Your task: Only the lines from the one containing "Consolida educación las" through the one containing "abril 28, 2026 (159, 1919)" should be printed, exactly as they appear below, with both ends included.

Material provided:
>>>>>
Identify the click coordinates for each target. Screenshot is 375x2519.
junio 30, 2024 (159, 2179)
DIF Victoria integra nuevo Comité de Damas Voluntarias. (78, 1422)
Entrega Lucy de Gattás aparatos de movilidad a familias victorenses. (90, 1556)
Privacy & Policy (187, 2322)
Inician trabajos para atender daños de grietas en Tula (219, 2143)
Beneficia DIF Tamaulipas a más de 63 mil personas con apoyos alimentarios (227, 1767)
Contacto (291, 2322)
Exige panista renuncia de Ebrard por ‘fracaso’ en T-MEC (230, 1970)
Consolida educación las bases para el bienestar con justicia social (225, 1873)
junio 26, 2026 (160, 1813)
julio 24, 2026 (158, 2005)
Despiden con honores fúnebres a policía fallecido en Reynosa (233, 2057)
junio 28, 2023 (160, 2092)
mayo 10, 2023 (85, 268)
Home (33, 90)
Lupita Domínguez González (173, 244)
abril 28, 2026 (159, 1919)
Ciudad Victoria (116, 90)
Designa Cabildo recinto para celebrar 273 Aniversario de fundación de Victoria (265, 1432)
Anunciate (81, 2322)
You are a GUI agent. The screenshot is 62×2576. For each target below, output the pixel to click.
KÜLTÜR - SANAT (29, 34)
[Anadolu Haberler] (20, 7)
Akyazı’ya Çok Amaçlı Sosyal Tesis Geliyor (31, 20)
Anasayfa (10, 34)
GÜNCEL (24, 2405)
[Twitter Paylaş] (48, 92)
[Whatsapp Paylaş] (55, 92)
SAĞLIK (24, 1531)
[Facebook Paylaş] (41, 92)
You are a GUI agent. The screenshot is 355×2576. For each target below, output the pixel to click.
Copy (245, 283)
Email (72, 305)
<<<<<
>>>>>
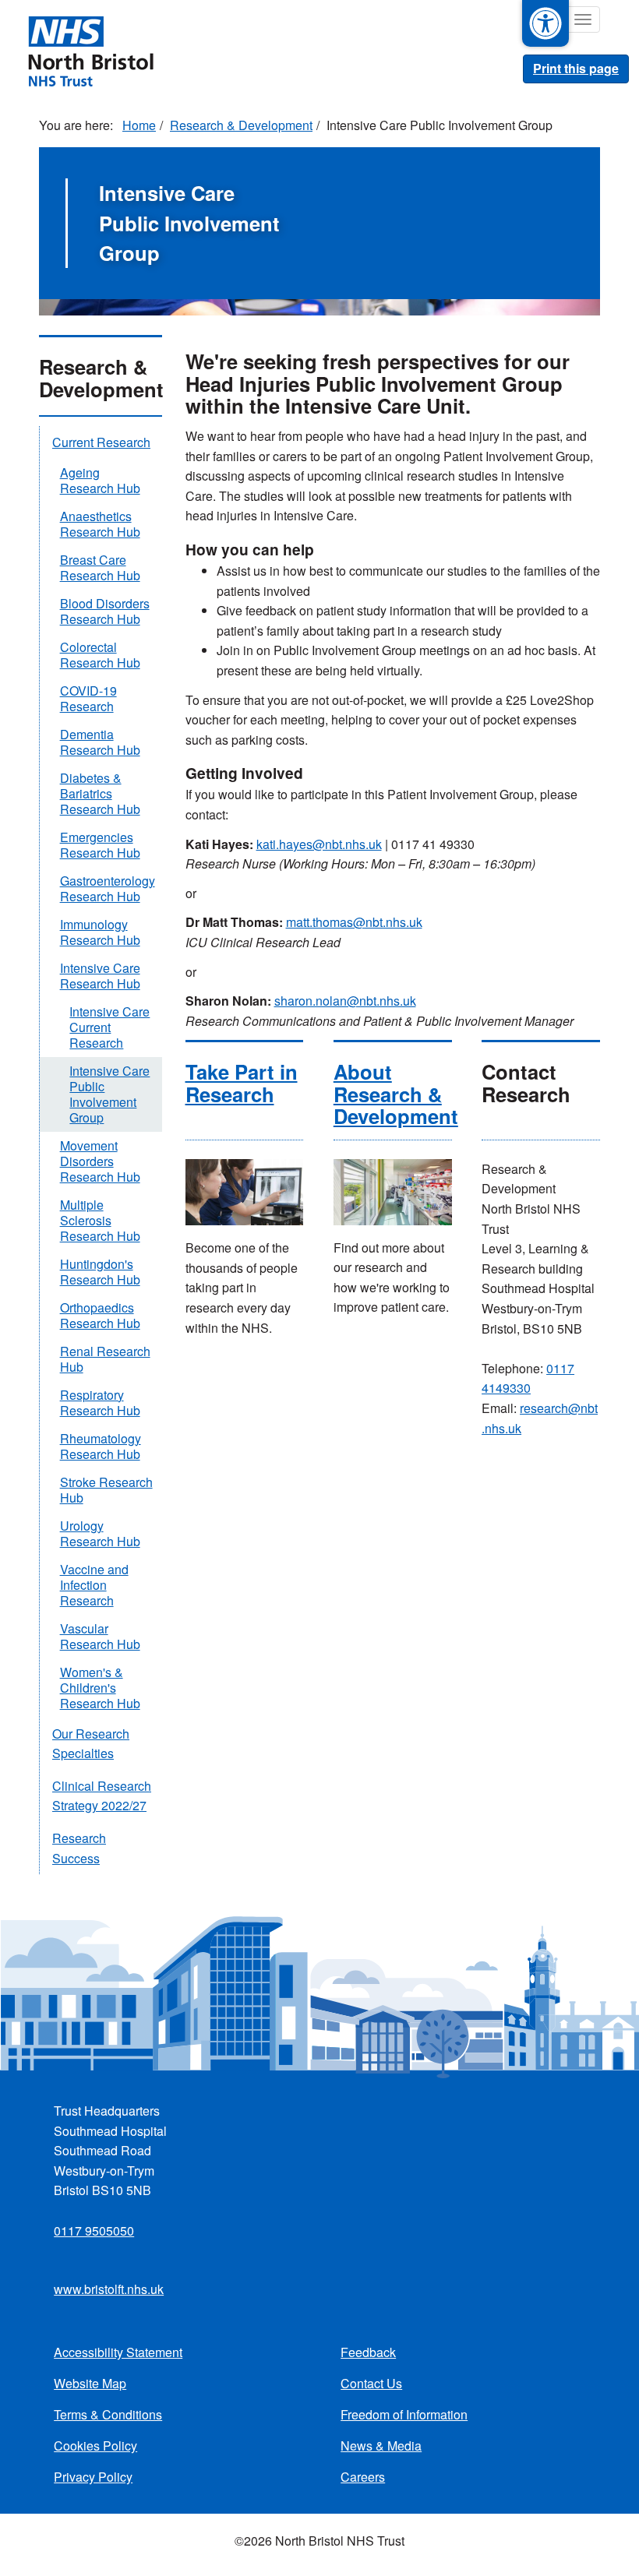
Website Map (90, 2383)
<<<<<
Result of the task:
Consolida educación las bases para el bienestar con justicia social (225, 1873)
junio 26, 2026 (160, 1813)
julio 24, 2026 (158, 2005)
Despiden con honores fúnebres a policía fallecido en Reynosa (233, 2057)
junio 28, 2023 (160, 2092)
mayo 10, 2023 (85, 268)
Home (33, 90)
Lupita Domínguez González (173, 244)
abril 28, 2026 (159, 1919)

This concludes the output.